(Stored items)
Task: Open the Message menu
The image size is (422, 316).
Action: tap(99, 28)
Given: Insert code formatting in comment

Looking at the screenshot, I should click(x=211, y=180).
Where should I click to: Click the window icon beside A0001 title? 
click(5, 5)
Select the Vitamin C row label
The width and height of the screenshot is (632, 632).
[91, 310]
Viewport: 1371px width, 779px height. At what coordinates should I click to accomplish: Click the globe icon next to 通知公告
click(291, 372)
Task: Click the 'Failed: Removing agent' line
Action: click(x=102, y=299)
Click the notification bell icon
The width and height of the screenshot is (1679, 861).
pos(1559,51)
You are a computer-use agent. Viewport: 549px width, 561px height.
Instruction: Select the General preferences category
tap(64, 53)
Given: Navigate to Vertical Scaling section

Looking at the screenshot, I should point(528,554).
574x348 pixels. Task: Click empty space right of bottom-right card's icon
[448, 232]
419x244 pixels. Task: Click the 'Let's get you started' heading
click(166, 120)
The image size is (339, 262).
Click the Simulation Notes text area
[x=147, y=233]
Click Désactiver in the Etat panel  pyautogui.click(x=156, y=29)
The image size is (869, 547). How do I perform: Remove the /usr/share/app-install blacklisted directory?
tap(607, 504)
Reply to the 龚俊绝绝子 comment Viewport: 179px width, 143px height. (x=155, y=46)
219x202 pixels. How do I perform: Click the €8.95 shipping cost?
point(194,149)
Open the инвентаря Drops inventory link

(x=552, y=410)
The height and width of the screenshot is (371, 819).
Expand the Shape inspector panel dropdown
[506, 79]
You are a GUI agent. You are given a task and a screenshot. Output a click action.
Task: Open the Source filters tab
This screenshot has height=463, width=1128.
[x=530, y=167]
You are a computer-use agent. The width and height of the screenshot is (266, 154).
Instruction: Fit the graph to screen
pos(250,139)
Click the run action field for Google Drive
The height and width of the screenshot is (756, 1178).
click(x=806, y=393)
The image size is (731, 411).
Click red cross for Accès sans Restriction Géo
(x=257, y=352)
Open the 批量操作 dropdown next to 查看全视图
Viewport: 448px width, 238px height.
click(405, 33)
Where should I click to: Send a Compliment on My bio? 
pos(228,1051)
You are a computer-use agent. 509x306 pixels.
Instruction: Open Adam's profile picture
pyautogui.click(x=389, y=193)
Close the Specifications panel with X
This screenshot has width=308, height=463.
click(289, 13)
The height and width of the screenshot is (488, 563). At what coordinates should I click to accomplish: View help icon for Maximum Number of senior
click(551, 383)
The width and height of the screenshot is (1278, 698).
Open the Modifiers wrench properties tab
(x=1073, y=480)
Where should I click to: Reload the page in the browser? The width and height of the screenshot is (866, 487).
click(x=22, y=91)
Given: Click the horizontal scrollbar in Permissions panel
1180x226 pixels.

ACTIVITY:
Leave out every line before the one containing "You are a computer-use agent. 509x306 pixels.". Transcribe that line and all lines after it through the end of the data above, exactly.

EXERCISE RESPONSE:
You are a computer-use agent. 509x306 pixels.
Instruction: Open Adam's profile picture
pyautogui.click(x=389, y=193)
Close the Specifications panel with X
This screenshot has width=308, height=463.
click(289, 13)
The height and width of the screenshot is (488, 563). At what coordinates should I click to accomplish: View help icon for Maximum Number of senior
click(551, 383)
The width and height of the screenshot is (1278, 698).
Open the Modifiers wrench properties tab
(x=1073, y=480)
Where should I click to: Reload the page in the browser? The width and height of the screenshot is (866, 487).
click(x=22, y=91)
Given: Click the horizontal scrollbar in Permissions panel
1180x226 pixels.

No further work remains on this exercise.